役員を除いた従業員の給与と賞与を合わせた従業員の賃金は1.0%増の35兆1403億円で、人件費の79.1%を占めています。従業員一人あたり月平均賃金は36万5千円で、15年10〜12月に続いて36万円台に乗せています。

人件費が高水準で推移している理由は、昨今の人手不足に対応するために賃金の引き上げや非正規社員の正社員化を推し進めている企業が多いためと考えられます。

■ 労働分配率は低下基調

人件費は上昇傾向を示しています。一方、企業収益の伸びと比べた場合、人件費の伸びは緩やかです。企業の利益を賃金などで労働者に分配した比率を表す労働分配率は低水準を示しています。

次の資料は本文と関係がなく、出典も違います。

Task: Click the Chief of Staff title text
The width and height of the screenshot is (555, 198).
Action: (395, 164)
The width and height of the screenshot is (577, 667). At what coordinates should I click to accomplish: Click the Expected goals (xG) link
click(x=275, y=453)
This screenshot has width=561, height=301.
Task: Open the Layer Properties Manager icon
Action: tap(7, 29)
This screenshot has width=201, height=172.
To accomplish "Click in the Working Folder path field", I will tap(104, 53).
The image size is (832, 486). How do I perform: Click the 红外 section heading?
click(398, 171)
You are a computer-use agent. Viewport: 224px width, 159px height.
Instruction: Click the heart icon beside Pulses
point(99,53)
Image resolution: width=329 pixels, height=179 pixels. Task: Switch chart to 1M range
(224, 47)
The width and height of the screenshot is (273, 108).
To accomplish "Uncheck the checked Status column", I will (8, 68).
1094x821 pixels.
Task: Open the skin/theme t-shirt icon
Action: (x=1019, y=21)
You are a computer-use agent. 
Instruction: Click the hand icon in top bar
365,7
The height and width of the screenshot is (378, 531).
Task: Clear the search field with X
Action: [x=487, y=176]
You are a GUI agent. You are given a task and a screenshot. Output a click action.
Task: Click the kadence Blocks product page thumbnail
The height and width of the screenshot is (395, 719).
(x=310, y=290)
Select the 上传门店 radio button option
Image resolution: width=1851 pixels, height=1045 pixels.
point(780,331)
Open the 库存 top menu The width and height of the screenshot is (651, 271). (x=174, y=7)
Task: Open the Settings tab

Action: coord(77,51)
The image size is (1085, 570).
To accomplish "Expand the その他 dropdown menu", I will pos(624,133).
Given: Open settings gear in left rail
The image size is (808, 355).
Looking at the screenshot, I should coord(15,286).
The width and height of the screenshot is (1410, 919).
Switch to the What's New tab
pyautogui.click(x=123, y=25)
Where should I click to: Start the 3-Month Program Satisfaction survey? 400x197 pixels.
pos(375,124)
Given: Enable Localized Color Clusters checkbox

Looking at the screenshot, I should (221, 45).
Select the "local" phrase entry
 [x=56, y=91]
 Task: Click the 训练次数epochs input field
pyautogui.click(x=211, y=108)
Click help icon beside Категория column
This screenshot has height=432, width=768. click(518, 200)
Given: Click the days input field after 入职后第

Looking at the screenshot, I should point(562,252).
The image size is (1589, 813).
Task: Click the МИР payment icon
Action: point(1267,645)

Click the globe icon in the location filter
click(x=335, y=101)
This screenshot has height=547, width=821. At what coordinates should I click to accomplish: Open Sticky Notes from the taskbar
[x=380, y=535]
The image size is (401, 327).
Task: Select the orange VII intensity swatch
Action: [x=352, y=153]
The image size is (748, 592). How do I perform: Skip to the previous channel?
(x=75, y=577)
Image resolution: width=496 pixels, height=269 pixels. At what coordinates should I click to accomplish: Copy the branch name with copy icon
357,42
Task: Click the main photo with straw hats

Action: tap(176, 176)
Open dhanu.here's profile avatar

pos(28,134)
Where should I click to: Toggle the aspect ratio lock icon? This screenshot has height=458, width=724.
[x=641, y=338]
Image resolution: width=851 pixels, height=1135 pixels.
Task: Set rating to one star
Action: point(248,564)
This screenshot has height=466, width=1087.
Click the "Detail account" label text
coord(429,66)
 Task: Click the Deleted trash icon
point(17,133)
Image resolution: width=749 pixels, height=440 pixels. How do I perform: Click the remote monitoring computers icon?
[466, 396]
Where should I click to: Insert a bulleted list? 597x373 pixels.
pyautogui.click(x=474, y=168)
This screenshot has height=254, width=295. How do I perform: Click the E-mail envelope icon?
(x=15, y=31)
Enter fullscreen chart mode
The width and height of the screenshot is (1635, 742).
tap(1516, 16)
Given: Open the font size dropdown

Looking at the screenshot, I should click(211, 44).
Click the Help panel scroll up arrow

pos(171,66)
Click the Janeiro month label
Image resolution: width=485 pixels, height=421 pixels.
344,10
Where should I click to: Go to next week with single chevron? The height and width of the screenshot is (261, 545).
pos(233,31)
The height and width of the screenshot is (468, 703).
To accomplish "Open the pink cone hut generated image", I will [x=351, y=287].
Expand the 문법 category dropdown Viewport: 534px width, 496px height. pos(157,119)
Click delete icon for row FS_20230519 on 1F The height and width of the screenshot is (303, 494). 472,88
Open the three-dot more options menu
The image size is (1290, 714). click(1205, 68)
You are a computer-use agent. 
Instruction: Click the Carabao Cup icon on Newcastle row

2016年9月3日付日本経済新聞は「財務省の法人企業統計から算出した2015年度の労働分配率は66.1%で、リーマン・ショック前に企業の利益が膨らんだ07年度(65.8%)以来の低さとなった」と報じ、労働分配率が低水準であるとの見解を示しています。また、「15年度の内部留保は377兆円で前年度比6.6%増となった」とあり、企業の内部留保は増えているとしています。

現在、政府は経済界に対して賃上げを強く求めています。企業の儲けを労働者への分配に向けさせる政府の要請が今後さらに強まることが予想されます。人件費は当面の間、上昇していくでしょう。労働分配率はいずれ上昇に転じると思われます。